• [DESCRIPTION OF THE TASK]: The records that follow must be transcribed exactly, each one in full.

• [RECORDS FOR PROCESSING]:
________

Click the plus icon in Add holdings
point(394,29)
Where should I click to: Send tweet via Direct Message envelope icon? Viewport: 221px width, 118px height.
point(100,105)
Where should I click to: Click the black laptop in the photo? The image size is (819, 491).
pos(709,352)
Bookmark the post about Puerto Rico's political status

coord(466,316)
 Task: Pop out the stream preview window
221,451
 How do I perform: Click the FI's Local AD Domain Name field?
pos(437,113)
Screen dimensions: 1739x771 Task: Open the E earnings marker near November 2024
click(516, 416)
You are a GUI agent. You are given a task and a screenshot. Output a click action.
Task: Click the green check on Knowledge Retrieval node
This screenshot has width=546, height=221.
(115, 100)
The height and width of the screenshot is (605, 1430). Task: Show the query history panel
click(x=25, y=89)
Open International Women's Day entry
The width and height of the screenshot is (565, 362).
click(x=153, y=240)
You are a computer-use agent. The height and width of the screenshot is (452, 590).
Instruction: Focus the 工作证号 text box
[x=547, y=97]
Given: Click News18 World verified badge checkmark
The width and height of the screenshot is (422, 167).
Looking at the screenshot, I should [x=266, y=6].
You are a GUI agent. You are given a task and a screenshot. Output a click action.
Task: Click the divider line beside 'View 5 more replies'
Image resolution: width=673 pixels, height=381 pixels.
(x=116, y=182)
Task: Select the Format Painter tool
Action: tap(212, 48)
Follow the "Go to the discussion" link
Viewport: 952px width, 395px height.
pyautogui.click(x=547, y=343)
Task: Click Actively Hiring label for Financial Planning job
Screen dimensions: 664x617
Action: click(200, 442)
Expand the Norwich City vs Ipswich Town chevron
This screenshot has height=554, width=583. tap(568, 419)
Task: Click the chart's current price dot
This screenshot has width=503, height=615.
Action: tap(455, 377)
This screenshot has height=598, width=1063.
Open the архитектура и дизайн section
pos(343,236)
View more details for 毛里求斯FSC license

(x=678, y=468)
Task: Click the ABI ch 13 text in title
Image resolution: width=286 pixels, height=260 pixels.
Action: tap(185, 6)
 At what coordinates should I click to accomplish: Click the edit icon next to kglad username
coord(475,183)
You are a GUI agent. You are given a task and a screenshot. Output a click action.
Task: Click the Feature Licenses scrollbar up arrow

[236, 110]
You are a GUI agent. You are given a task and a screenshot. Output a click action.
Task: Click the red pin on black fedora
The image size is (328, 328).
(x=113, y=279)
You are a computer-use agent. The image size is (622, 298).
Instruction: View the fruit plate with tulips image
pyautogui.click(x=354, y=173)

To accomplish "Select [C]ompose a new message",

________

• [REPLY TO THE TASK]:
Click the plus icon in Add holdings
point(394,29)
Where should I click to: Send tweet via Direct Message envelope icon? Viewport: 221px width, 118px height.
point(100,105)
Where should I click to: Click the black laptop in the photo? The image size is (819, 491).
pos(709,352)
Bookmark the post about Puerto Rico's political status

coord(466,316)
 Task: Pop out the stream preview window
221,451
 How do I perform: Click the FI's Local AD Domain Name field?
pos(437,113)
Screen dimensions: 1739x771 Task: Open the E earnings marker near November 2024
click(516, 416)
You are a GUI agent. You are given a task and a screenshot. Output a click action.
Task: Click the green check on Knowledge Retrieval node
This screenshot has width=546, height=221.
(115, 100)
The height and width of the screenshot is (605, 1430). Task: Show the query history panel
click(x=25, y=89)
Open International Women's Day entry
The width and height of the screenshot is (565, 362).
click(x=153, y=240)
You are a computer-use agent. The height and width of the screenshot is (452, 590).
Instruction: Focus the 工作证号 text box
[x=547, y=97]
Given: Click News18 World verified badge checkmark
The width and height of the screenshot is (422, 167).
Looking at the screenshot, I should [x=266, y=6].
You are a GUI agent. You are given a task and a screenshot. Output a click action.
Task: Click the divider line beside 'View 5 more replies'
Image resolution: width=673 pixels, height=381 pixels.
(x=116, y=182)
Task: Select the Format Painter tool
Action: tap(212, 48)
Follow the "Go to the discussion" link
Viewport: 952px width, 395px height.
pyautogui.click(x=547, y=343)
Task: Click Actively Hiring label for Financial Planning job
Screen dimensions: 664x617
Action: click(200, 442)
Expand the Norwich City vs Ipswich Town chevron
This screenshot has height=554, width=583. tap(568, 419)
Task: Click the chart's current price dot
This screenshot has width=503, height=615.
Action: tap(455, 377)
This screenshot has height=598, width=1063.
Open the архитектура и дизайн section
pos(343,236)
View more details for 毛里求斯FSC license

(x=678, y=468)
Task: Click the ABI ch 13 text in title
Image resolution: width=286 pixels, height=260 pixels.
Action: tap(185, 6)
 At what coordinates should I click to accomplish: Click the edit icon next to kglad username
coord(475,183)
You are a GUI agent. You are given a task and a screenshot. Output a click action.
Task: Click the Feature Licenses scrollbar up arrow

[236, 110]
You are a GUI agent. You are given a task and a screenshot. Output a click action.
Task: Click the red pin on black fedora
The image size is (328, 328).
(x=113, y=279)
You are a computer-use agent. The image size is (622, 298).
Instruction: View the fruit plate with tulips image
pyautogui.click(x=354, y=173)

To accomplish "Select [C]ompose a new message",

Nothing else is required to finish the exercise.